→ **Exercise details**
Write out every line of the listing below character for character, adding nothing and leaving nothing out.

→ **Material for this exercise**
⁂

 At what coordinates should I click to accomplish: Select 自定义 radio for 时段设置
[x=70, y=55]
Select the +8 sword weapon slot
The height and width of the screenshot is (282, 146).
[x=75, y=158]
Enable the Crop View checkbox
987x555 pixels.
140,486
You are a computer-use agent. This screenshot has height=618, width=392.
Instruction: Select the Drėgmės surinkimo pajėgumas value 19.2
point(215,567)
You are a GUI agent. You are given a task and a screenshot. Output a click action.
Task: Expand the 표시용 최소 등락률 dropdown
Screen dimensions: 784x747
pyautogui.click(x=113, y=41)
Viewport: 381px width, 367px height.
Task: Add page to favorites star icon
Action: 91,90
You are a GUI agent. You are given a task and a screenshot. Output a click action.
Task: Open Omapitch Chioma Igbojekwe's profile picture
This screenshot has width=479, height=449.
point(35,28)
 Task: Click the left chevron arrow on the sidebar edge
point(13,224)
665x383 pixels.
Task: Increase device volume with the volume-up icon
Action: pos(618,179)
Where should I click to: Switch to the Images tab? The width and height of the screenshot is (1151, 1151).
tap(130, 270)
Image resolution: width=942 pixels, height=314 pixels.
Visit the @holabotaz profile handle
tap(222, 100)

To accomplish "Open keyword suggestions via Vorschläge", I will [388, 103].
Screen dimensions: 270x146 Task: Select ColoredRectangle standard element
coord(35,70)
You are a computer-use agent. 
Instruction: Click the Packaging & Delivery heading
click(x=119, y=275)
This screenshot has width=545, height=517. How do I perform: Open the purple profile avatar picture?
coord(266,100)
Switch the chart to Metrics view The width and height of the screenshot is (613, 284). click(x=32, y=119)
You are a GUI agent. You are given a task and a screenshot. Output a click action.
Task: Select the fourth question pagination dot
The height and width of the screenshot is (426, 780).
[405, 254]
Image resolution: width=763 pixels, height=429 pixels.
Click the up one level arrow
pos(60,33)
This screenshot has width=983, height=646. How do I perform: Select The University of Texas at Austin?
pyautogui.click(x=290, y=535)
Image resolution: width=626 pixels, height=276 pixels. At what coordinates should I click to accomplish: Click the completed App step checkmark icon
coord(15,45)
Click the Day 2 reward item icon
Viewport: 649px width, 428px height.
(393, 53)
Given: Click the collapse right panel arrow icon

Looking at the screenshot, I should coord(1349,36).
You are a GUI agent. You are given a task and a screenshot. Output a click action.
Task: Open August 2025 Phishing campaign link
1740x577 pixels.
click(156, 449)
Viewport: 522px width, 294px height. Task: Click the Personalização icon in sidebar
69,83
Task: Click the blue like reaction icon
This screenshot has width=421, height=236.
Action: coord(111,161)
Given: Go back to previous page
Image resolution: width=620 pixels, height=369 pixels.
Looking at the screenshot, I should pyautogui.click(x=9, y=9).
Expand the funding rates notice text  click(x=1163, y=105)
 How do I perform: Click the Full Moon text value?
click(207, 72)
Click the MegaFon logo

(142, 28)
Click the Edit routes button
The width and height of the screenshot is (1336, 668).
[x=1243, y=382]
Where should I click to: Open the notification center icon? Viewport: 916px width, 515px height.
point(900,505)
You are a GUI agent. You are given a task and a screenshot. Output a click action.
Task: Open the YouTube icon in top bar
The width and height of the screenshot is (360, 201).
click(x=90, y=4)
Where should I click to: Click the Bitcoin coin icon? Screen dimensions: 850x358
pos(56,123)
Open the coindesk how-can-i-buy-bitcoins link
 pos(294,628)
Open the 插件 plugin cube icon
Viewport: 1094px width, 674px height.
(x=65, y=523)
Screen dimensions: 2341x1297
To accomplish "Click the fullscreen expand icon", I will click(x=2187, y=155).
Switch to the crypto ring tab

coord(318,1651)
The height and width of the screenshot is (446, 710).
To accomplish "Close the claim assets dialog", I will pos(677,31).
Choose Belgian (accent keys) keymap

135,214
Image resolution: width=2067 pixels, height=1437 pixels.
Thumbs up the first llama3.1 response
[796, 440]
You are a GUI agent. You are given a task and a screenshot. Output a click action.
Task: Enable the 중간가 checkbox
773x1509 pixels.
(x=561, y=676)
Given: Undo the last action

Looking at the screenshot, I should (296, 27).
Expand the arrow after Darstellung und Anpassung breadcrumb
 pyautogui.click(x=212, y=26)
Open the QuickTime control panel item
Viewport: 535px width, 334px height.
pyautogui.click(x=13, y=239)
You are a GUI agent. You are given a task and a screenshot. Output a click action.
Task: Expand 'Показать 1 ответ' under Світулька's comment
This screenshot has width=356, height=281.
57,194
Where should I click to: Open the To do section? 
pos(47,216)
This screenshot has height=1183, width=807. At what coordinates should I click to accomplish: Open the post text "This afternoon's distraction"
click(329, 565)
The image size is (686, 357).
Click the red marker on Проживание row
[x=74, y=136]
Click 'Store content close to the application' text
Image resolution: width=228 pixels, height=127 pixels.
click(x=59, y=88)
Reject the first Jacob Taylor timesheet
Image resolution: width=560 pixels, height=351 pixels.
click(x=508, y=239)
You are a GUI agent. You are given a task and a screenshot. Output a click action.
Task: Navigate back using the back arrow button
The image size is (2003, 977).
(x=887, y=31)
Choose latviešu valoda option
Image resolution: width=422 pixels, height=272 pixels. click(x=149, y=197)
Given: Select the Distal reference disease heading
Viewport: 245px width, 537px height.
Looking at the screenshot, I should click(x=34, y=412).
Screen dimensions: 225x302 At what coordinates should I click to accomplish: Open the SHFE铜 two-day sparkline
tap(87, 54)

⁂

→ **Task answer**
 At what coordinates should I click to accomplish: Select 自定义 radio for 时段设置
[x=70, y=55]
Select the +8 sword weapon slot
The height and width of the screenshot is (282, 146).
[x=75, y=158]
Enable the Crop View checkbox
987x555 pixels.
140,486
You are a computer-use agent. This screenshot has height=618, width=392.
Instruction: Select the Drėgmės surinkimo pajėgumas value 19.2
point(215,567)
You are a GUI agent. You are given a task and a screenshot. Output a click action.
Task: Expand the 표시용 최소 등락률 dropdown
Screen dimensions: 784x747
pyautogui.click(x=113, y=41)
Viewport: 381px width, 367px height.
Task: Add page to favorites star icon
Action: 91,90
You are a GUI agent. You are given a task and a screenshot. Output a click action.
Task: Open Omapitch Chioma Igbojekwe's profile picture
This screenshot has width=479, height=449.
point(35,28)
 Task: Click the left chevron arrow on the sidebar edge
point(13,224)
665x383 pixels.
Task: Increase device volume with the volume-up icon
Action: pos(618,179)
Where should I click to: Switch to the Images tab? The width and height of the screenshot is (1151, 1151).
tap(130, 270)
Image resolution: width=942 pixels, height=314 pixels.
Visit the @holabotaz profile handle
tap(222, 100)

To accomplish "Open keyword suggestions via Vorschläge", I will [388, 103].
Screen dimensions: 270x146 Task: Select ColoredRectangle standard element
coord(35,70)
You are a computer-use agent. 
Instruction: Click the Packaging & Delivery heading
click(x=119, y=275)
This screenshot has width=545, height=517. How do I perform: Open the purple profile avatar picture?
coord(266,100)
Switch the chart to Metrics view The width and height of the screenshot is (613, 284). click(x=32, y=119)
You are a GUI agent. You are given a task and a screenshot. Output a click action.
Task: Select the fourth question pagination dot
The height and width of the screenshot is (426, 780).
[405, 254]
Image resolution: width=763 pixels, height=429 pixels.
Click the up one level arrow
pos(60,33)
This screenshot has width=983, height=646. How do I perform: Select The University of Texas at Austin?
pyautogui.click(x=290, y=535)
Image resolution: width=626 pixels, height=276 pixels. At what coordinates should I click to accomplish: Click the completed App step checkmark icon
coord(15,45)
Click the Day 2 reward item icon
Viewport: 649px width, 428px height.
(393, 53)
Given: Click the collapse right panel arrow icon

Looking at the screenshot, I should coord(1349,36).
You are a GUI agent. You are given a task and a screenshot. Output a click action.
Task: Open August 2025 Phishing campaign link
1740x577 pixels.
click(156, 449)
Viewport: 522px width, 294px height. Task: Click the Personalização icon in sidebar
69,83
Task: Click the blue like reaction icon
This screenshot has width=421, height=236.
Action: coord(111,161)
Given: Go back to previous page
Image resolution: width=620 pixels, height=369 pixels.
Looking at the screenshot, I should pyautogui.click(x=9, y=9).
Expand the funding rates notice text  click(x=1163, y=105)
 How do I perform: Click the Full Moon text value?
click(207, 72)
Click the MegaFon logo

(142, 28)
Click the Edit routes button
The width and height of the screenshot is (1336, 668).
[x=1243, y=382]
Where should I click to: Open the notification center icon? Viewport: 916px width, 515px height.
point(900,505)
You are a GUI agent. You are given a task and a screenshot. Output a click action.
Task: Open the YouTube icon in top bar
The width and height of the screenshot is (360, 201).
click(x=90, y=4)
Where should I click to: Click the Bitcoin coin icon? Screen dimensions: 850x358
pos(56,123)
Open the coindesk how-can-i-buy-bitcoins link
 pos(294,628)
Open the 插件 plugin cube icon
Viewport: 1094px width, 674px height.
(x=65, y=523)
Screen dimensions: 2341x1297
To accomplish "Click the fullscreen expand icon", I will click(x=2187, y=155).
Switch to the crypto ring tab

coord(318,1651)
The height and width of the screenshot is (446, 710).
To accomplish "Close the claim assets dialog", I will pos(677,31).
Choose Belgian (accent keys) keymap

135,214
Image resolution: width=2067 pixels, height=1437 pixels.
Thumbs up the first llama3.1 response
[796, 440]
You are a GUI agent. You are given a task and a screenshot. Output a click action.
Task: Enable the 중간가 checkbox
773x1509 pixels.
(x=561, y=676)
Given: Undo the last action

Looking at the screenshot, I should (296, 27).
Expand the arrow after Darstellung und Anpassung breadcrumb
 pyautogui.click(x=212, y=26)
Open the QuickTime control panel item
Viewport: 535px width, 334px height.
pyautogui.click(x=13, y=239)
You are a GUI agent. You are given a task and a screenshot. Output a click action.
Task: Expand 'Показать 1 ответ' under Світулька's comment
This screenshot has width=356, height=281.
57,194
Where should I click to: Open the To do section? 
pos(47,216)
This screenshot has height=1183, width=807. At what coordinates should I click to accomplish: Open the post text "This afternoon's distraction"
click(329, 565)
The image size is (686, 357).
Click the red marker on Проживание row
[x=74, y=136]
Click 'Store content close to the application' text
Image resolution: width=228 pixels, height=127 pixels.
click(x=59, y=88)
Reject the first Jacob Taylor timesheet
Image resolution: width=560 pixels, height=351 pixels.
click(x=508, y=239)
You are a GUI agent. You are given a task and a screenshot. Output a click action.
Task: Navigate back using the back arrow button
The image size is (2003, 977).
(x=887, y=31)
Choose latviešu valoda option
Image resolution: width=422 pixels, height=272 pixels. click(x=149, y=197)
Given: Select the Distal reference disease heading
Viewport: 245px width, 537px height.
Looking at the screenshot, I should click(x=34, y=412).
Screen dimensions: 225x302 At what coordinates should I click to accomplish: Open the SHFE铜 two-day sparkline
tap(87, 54)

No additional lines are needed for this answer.